[development] DB abstraction layer_S_

Larry Garfield larry at garfieldtech.com
Mon Dec 3 19:53:40 UTC 2007


On Mon, 3 Dec 2007 18:56:41 +0100, Ivan Sergio Borgonovo <mail at webthatworks.it> wrote:

>> > I'd provide more than one very thin layer of abstraction.
>> > A higher level could be an ORM specialised on the most important
>> > objects in Drupal (nodes, users, taxonomy...).
>> > At a lower level an SQL rewriting engine that could be extended
>> > later that will support the most popular SQL functions and
>> > operations across different DB.
>> > At the lowest level a way to directly write SQL with a default not
>> > optimised route using the second level of abstraction and a
>> > specific DB route for each DB if the developers are willing to
>> > optimise, but in a more elegant way than writing switch.
> 
>> That's sort of what I'm looking at.  Layer 1 is a revised
> 
> I'm married ;)

ROFL!

>> db_query() to use PDO in a type-agnostic way.  Layer 3 is
>> node_load() and kin.  Layer 2, for insert/update/delete, are new
>> utility functions that build the query for you based on arrays.
> 
> I think we could a) get a broader picture looking at real ORM (as
> SQLAlchemy and Co. and maybe something in RoR) then narrow down what
> we generally (with a reasonable abundant generally) do and later
> write a "sql cross compiler".

I've started looking into code for ADODB, but dear god that thing is ginormous.  I am a big big fan of small but powerful code. :-)

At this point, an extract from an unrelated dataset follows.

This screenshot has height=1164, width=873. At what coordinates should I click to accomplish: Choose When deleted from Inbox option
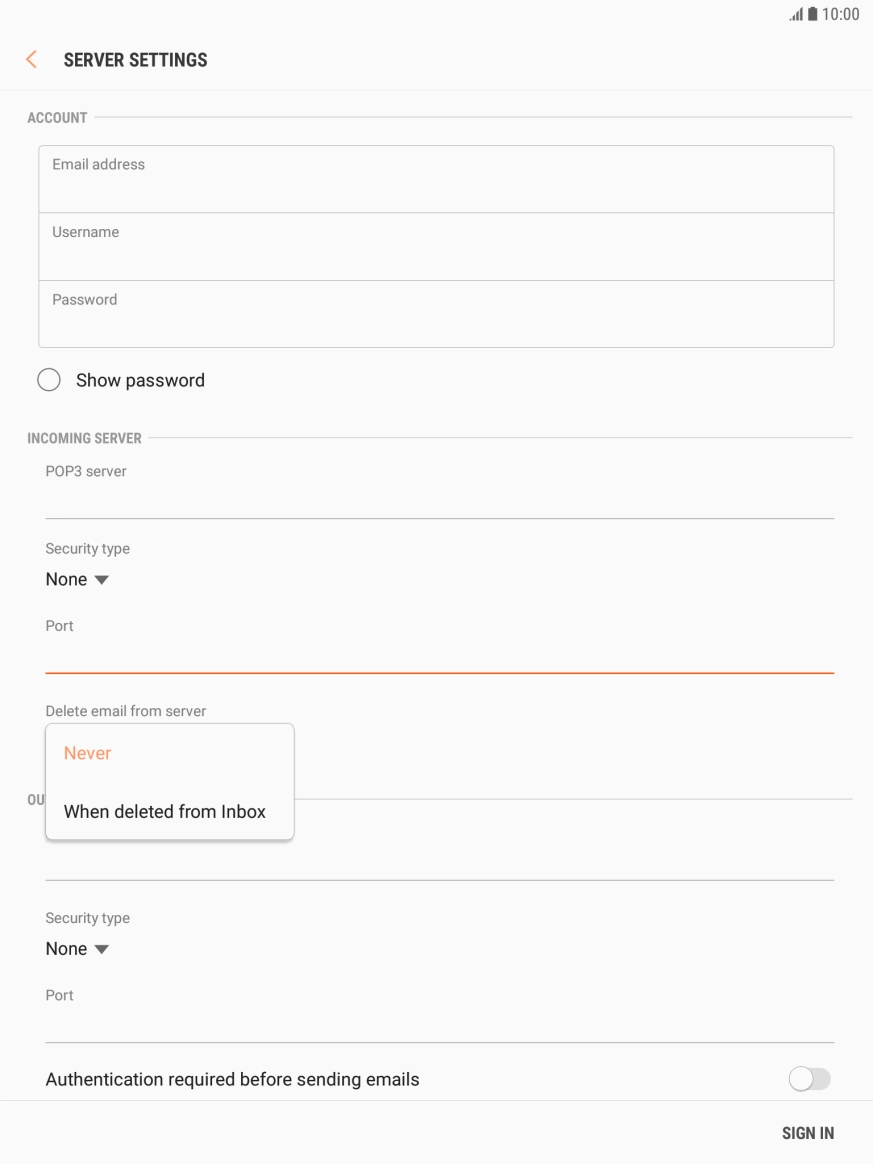165,812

> I did some experiments that should be similar to yours with arrays to
> live with MS SQL and pgsql and recycle Drupal api but well... I'm not
> that convinced. I mean... tons of people did it before me and I don't
> feel as smart as getting it right without looking at real
> implementations reasonably carefully.
> Another important thing is the acceptance of such a method and making
> it uniform to all the rest (schema api).
> So... some how arrays (aka meta info) are the only way to go and it
> looks to late unless we're going to change schema api as well.
> ORM in python are well pythonic. A specialised-ORM in Drupal has to
> be drupalish or there won't be acceptance and it will be hard to
> "remember".

As powerful as arrays are, they're not the end-all and be-all.  I have a feeling that the days of no-objects-in-core are numbered.  We just have to be careful not to reimplement Java. :-)

> BTW I'm working on profile info and it is a pain how forms are so
> similar to the profile array but still different. And it is not that
> fun to write a form2profile function to transform an array in another
> array. It would be very nice if you could juggle schema and query
> meta info. eg. most of the times $header for table api could be
> deduced from the field list or the opposite...
> 
>> The part I'm still trying to figure out is Layer 2 for SELECT
>> statements.  So far the best I've come up with is a very-simple-api
>> query builder (probably a fluent API) object that for complex
>> queries (complex meaning "contains a function") you *must* use.
> 
> I didn't get it.
> 
>> I'm not sure if that is an acceptable solution, however.
> 
> Any sample?

Well, I've nothing written yet.  It's still in the "simmer in the back of my head for a while" stage.  But off the cuff, I'm thinking something vaguely along the lines of:

$select = db_select();

$select->join('node', 'n')->join('user', 'u')->field('uid', 'n')->countField('nid', 'n', 'num_nids')
  ->where('type', 'n', 'page')->group('uid', 'n')->order('num_nids', 'DESC')->limit(0, 5);

$result = $select->execute();

Which in MySQL would translate to:

SELECT n.uid, count(n.nid) as num_nids
FROM node n INNER JOIN users u ON n.uid=u.uid
WHERE n.type='page' 
GROUP BY n.uid
ORDER BY num_nids DESC
LIMIT 5

A Fluent API (mutator methods return $this, so you can chain calls like in jQuery) makes the syntax much easier and shorter, and lets you specify things in any order.  It also then serves as a very easy arbitrary query builder, which (maybe maybe maybe) can then become the core of Views-partially-in-core.  Of course, SELECT statements can get extremely complex, which is why I'm wary of this method as it means we will almost certainly end up making certain edge-case queries impossible.  As I said, still percolating.